Politics

French Farmers Lay ‘Siege’ To Paris To Protest Environmental Red Tape

Twitter/Screenshot/Public -- @CitizenFreePres

Samuel Spencer Contributor
Font Size:

French farmers gathered in droves outside Paris on Monday in a staged protest against their government’s environmental regulations.

Nearly two months after French farmers dumped 300 cubic meters of manure in front of state buildings in Cahors, hundreds of tractors and mounds of hay are blocking the highways leading into Paris, according to ABC. French farmers argue they are overregulated and forced to compete with lower-priced food imports from countries without the same burdensome regulations, says the outlet.

The farmers are causing a “crisis” for Prime Minister Gabriel Attal, who has been in charge for less than a month, says ABC. “We’ve come to defend French agriculture,” Christophe Rossignol, a 52-year-old farmer and protester, said. “We go from crisis to crisis.”
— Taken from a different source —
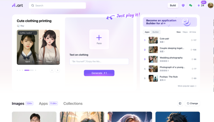Viewport: 214px width, 122px height.
Task: Click the Build button
Action: point(173,5)
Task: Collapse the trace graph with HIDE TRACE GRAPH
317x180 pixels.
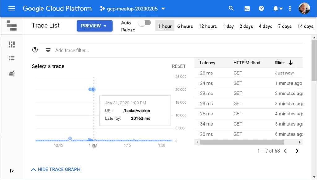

France is the EU’s biggest agriculture producer, according to Reuters. The protesting farmers say they are not being paid enough and that their businesses are bogged down by regulations on environmental protection. Protestors are upset over the fact that the EU has chosen to import food from Ukraine and South American countries, where environmental standards are not upheld. Farmers are also faced with the incoming requirement to leave 4% of all farmland fallow, the outlet reported. (RELATED: French President Emmanuel Macron Sparks Controversy For Suggesting The Unvaccinated Are ‘No Longer Citizens’)

“It’s just too much, we’re really fed up,” 46-year-old farmer Geraldine Grillon told Reuters, blaming President Emmanuel Macron and the European Union.